/techworksforus

Primary LanguageNunjucksMIT LicenseMIT

A starter website for Tech Works For Us, built using

Hylia as a starter theme, with some tweaks

Eleventy static site generator

Git/Github for source control and repo hosting.

Netlify CMS and Netlify to deploy

Netlify CMS

Hylia has Netlify CMS pre-configured as standard. You can customise the configuration by editing src/admin/config.yml.

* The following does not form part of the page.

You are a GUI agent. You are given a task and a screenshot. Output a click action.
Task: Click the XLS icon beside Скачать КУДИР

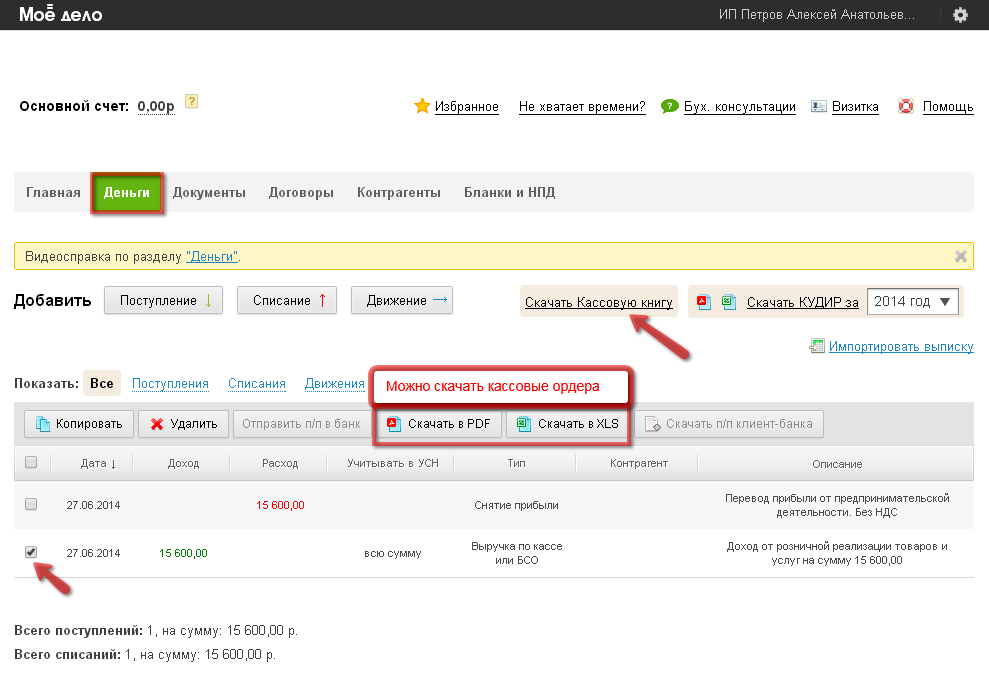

To use the CMS on Live you need to have been set up with a 'Netlify Identity' through the Netlify site management console. This is seperate to your overall account signing for Netlify.

To access the CMS

  • Go to /admin/ on your site and login with your Netlify Identity details
  • You’re in and ready to edit your content!

Content that you can edit

The basic CMS setup allows you to edit the following:

  • Home page: Edit the content on your homepage
  • Posts: Create and edit blog posts
  • Generic pages: Create generic pages that use a similar layout to posts
  • Global site data: Various bits of global site data such as your url, title, posts per page and author details
  • Navigation: Edit your primary navigation items
  • Theme: Edit the design tokens that power the site’s theme

If you want to add a new field / data to pages or posts, you can add it to the frontmatter in the .md file, and then tell NetlifyCMS about it by adding the information to src/admin/config.yml

Netlify CMS Documentation is comprehensive, and includes information about configuration options

How it is set up

It's using Eleventy , (11ty), a static site generator based on Node.js. Good tips and help with 11ty Eleventy allows you to use many different template languages, and to use multiple languages in the same project.

Content is stored in Markdown Files.

The theme is Hylia, with a few alterations (changed contact form, amended the homepage 'banner' to just show a title and strapline, added an SVG background). Look at readme-hylia.md for more about all the clever stuff it does.

Hylia is written in Nunjucks templating language.

The page layout structure is pulled in from templates and 'partials' inside blocks, so you can specify which layout a page uses, and then configure and reuse code fragments. It's quite sweet.

There is a Styleguide page at (website)/sytleguide/ which can be useful.

Images

The leaf pattern is an SVG repeat that's encoded in the CSS. It is taken from here. https://heropatterns.com under CC-By 4.0 - it is credited to HeroPatterns/Steve Schoger on the About page

I worked with 800x600 images, but you might want to look at going a little bigger, or a 16:9 aspect ratio. Aim to keep them as small in filesize as possible.

Dithering saves some file size for images (gif, png) whilst maintaing detail. It was used by LowTech as an aesthetic statement as much as an efficiency one. See writeups from: homebrewserver.club solar.lowtechmagazine.com

There's a lot of discussion about how well it works as a compression tactic. I quite like it as an aesthetic signal that youre thinking about the file size.

We may want to use WebP images - they are much much more efficient but taking a while to catch on.

Image Compressor-Reduce PNG, JPEG, WEBP allows you to compress images and export in different formats.

Dithering Images

You can do Photoshop Dithering in Save for Web Dialog for gifs.

https://ditherit.com offers different dithering options and algorithms. See also https://doodad.dev/dither-me-this/

Halftone Pro https://halftonepro.com/app Does some fancy stuff with dither-like halftoning. However the images it has spit out are really big: you could use it to create the image then run them through a compressor?

The settings I liked for Halftone Pro: Choose the Popart preset, changing colours to: #404040 #F2CAA5

Running Locally

To make a local version

  1. Install Github for Windows
  2. Download Node.jd installer
  3. Install Node instructions for Windows

Clone the repo in Git to a local folder

  1. Add existing repository to GitHub Desktop https://github.com/mildlydiverting/techworksforus
  2. In terminal cd into the project directory and run npm install
  3. Once all the dependencies are installed run npm start
  4. Open your browser at http://localhost:8080 and away you go!

Terminal commands

Serve the site locally

npm start

Build a production version of the site

npm run production

Compile Sass

npm run sass:process

Re-generate design tokens for Sass

npm run sass:tokens

Design, Tokens and Styleguide

Colours currently:

"primary": "#F27400",
"primary-shade": "#8A4300",
"primary-glare": "#FFB24D",
"highlight": "#F0E0D1",
"light": "#FFFFFF",
"mid": "#cccccc",
"dark": "#333333",
"slate": "#404040"

Design Tokens

You can configure the core design tokens that control the colours, size ratio and fonts.

To change the design tokens in the CMS, find the “Globals” in the sidebar then in the presented options, select “Theme Settings”.

To change the design tokens directly, edit _src/data/tokens.json.

The tokens are converted into maps that the Sass uses to compile the front-end CSS, so make sure that you maintain the correct structure of tokens.json.